News Release

NASA notes Nadine now no more

Peer-Reviewed Publication

NASA/Goddard Space Flight Center

Rainfall in Tropical Storm Nadine

image: TRMM data on Oct. 3 at 10:49 p.m. EDT showed that Nadine was producing light to moderate rainfall (blue/green) in an area well east of the center of circulation, while the center (red symbol) was rain-free. The approaching cold front that would help bring about Nadine's demise was generating rainfall west of Nadine's center. view more 

Credit: SSAI/NASA, Hal Pierce

Twenty-three days after Nadine was born, the tropical cyclone's life came to an end in the northeastern Atlantic Ocean. NASA's TRMM satellite caught a look at the fading Nadine one final time on Oct. 3 before it dissipated.

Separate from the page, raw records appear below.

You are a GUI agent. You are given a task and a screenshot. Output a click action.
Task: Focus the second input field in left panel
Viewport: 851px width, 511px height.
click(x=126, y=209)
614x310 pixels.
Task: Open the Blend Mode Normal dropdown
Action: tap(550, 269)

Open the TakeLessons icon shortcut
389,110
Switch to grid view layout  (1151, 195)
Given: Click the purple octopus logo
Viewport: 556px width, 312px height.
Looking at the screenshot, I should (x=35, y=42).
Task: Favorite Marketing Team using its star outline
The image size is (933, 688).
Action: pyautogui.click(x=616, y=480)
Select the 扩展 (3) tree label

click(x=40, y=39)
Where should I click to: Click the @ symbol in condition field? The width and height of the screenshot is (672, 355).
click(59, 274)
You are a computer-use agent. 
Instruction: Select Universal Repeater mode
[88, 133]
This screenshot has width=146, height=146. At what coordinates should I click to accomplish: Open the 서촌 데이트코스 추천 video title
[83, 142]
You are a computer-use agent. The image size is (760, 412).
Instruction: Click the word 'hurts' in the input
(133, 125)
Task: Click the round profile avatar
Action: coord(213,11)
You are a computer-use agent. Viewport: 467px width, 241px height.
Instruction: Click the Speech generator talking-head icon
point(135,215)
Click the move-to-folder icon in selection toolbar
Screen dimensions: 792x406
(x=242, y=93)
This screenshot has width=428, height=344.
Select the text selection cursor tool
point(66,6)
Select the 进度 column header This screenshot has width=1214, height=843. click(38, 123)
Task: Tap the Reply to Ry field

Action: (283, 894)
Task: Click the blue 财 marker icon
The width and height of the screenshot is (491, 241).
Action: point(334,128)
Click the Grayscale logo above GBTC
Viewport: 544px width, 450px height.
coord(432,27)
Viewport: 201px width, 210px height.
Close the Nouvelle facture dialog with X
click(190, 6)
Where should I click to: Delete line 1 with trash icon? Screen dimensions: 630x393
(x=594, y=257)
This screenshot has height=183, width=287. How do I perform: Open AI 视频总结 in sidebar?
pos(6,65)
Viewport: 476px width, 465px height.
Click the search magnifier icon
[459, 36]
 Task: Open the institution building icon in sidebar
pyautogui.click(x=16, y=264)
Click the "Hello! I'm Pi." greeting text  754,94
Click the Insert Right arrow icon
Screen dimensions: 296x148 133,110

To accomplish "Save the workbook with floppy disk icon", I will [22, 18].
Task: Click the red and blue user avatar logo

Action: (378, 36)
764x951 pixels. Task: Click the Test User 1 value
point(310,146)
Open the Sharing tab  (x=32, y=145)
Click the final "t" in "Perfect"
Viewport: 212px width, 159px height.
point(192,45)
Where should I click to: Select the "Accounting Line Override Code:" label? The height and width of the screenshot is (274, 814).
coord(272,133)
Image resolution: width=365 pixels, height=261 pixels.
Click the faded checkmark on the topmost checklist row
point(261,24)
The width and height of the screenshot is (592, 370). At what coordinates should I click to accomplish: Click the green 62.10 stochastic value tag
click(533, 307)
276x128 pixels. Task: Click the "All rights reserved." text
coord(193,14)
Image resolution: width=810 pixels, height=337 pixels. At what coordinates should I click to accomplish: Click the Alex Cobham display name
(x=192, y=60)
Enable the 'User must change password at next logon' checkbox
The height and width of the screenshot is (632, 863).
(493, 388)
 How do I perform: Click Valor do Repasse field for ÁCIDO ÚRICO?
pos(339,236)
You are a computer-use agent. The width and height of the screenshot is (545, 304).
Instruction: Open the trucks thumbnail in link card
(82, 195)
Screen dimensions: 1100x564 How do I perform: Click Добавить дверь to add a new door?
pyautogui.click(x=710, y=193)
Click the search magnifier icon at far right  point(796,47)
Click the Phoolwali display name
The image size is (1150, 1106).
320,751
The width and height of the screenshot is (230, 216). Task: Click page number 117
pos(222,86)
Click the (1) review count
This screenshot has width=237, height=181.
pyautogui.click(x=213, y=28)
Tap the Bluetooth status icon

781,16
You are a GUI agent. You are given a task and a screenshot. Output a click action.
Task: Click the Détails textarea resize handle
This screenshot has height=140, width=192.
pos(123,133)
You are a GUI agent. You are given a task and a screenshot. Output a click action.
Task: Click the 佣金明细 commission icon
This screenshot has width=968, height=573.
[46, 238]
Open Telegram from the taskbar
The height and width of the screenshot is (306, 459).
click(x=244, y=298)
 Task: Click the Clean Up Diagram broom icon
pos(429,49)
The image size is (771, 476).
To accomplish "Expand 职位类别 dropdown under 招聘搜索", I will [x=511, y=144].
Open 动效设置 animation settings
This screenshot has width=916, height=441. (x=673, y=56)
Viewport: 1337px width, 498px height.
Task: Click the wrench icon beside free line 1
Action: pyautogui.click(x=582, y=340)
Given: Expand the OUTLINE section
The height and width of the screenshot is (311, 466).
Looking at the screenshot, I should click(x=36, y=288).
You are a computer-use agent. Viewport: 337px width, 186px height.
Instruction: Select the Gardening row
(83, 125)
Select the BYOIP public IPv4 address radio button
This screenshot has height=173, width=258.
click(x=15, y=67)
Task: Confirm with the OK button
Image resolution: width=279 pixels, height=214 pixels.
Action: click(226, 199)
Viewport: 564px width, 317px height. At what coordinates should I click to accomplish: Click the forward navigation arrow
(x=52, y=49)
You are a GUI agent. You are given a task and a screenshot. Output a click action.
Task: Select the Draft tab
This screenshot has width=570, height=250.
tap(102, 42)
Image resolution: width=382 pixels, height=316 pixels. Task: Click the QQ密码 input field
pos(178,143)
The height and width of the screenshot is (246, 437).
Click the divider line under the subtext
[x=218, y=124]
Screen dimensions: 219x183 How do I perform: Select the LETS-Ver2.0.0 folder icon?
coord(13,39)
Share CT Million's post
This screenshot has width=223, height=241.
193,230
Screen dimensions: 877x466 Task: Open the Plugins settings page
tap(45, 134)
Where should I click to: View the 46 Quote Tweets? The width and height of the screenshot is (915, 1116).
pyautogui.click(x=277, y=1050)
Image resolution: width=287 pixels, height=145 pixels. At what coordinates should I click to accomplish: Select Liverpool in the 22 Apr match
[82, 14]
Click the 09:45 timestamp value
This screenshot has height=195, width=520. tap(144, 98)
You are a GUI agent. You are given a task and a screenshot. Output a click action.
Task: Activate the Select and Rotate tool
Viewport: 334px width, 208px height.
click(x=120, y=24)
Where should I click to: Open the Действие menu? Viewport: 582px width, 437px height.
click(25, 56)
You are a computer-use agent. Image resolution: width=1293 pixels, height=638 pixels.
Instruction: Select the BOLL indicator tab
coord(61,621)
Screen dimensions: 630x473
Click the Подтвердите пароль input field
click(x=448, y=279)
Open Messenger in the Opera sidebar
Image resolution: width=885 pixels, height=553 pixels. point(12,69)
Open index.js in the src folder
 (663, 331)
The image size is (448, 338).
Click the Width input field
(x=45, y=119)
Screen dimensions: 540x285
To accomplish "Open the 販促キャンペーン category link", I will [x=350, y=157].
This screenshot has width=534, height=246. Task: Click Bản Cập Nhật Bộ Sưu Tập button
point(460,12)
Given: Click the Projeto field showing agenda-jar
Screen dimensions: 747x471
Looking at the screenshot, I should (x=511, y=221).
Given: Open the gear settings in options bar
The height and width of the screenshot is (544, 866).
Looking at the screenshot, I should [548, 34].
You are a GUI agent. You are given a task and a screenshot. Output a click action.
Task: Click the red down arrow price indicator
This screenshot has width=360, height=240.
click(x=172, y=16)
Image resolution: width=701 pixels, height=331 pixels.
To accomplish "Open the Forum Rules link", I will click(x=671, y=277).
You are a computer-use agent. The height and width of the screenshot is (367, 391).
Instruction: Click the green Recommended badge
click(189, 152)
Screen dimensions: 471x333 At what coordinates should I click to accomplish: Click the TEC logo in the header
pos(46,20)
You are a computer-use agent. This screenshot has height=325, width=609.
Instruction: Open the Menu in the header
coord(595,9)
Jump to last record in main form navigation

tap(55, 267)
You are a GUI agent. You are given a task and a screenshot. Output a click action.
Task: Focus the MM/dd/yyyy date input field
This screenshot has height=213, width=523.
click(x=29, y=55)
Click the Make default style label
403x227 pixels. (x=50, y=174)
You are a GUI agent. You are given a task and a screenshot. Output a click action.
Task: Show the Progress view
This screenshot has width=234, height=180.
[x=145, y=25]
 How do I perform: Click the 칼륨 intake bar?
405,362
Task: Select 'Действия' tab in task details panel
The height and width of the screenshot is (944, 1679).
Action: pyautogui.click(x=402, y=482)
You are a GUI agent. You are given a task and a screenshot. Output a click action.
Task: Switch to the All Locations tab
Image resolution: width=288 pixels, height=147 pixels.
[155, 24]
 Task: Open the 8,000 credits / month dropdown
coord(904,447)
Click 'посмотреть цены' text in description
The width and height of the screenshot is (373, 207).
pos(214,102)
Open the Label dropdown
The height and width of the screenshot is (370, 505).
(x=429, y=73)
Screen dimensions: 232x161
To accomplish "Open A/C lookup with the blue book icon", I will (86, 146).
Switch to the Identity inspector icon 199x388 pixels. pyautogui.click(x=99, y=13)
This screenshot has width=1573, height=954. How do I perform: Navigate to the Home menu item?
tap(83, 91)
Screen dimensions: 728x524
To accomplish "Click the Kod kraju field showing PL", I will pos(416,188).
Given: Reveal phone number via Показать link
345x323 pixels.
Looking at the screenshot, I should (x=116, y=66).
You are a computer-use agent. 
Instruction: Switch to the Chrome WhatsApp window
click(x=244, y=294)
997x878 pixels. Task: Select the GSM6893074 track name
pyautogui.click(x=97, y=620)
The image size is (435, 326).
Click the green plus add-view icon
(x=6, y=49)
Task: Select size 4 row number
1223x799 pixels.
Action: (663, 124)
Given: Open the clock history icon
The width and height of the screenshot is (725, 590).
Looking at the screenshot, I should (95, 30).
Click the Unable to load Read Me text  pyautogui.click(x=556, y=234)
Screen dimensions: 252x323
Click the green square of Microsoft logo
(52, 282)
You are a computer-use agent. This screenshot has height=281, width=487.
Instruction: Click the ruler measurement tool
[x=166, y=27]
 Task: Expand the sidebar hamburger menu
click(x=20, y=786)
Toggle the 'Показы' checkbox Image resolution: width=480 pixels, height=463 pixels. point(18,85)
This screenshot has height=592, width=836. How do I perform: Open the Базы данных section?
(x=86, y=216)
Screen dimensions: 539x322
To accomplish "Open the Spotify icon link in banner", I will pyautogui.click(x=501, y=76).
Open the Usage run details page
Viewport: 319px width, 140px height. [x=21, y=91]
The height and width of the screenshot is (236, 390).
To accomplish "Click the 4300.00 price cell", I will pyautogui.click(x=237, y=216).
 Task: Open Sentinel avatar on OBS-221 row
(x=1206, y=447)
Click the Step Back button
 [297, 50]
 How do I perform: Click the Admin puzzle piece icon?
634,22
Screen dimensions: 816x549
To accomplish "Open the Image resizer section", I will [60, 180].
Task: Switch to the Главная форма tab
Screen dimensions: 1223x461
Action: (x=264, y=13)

NASA's Tropical Rainfall Measuring Mission (TRMM) satellite passed above long-lasting Nadine for the last time before the tropical storm's dissipation on October 4, 2012 at 0249 UTC (10:49 p.m. EDT October 3, 2012).

TRMM measures rainfall from space and there was very little remaining in Nadine when it passed overhead. Rainfall data from TRMM's Microwave Imager (TMI) and Precipitation Radar (PR) showed that Nadine was producing light to moderate rainfall in an area well east of the center of circulation, while the center was rain-free.

TRMM data showed that the approaching cold front that would help bring about Nadine's demise was generating rainfall west of Nadine's center.

According to NOAA Hurricane Ginger lasted 28 days in the Atlantic Ocean in 1971. In the Pacific Ocean Hurricane John, renamed Typhoon John when it crossed the International Dateline holds the record with a 31 day lifetime during August and September 1994. Although not the longest-lived tropical cyclone, Nadine is in the top 50 longest-lasting tropical cyclones in either ocean basin.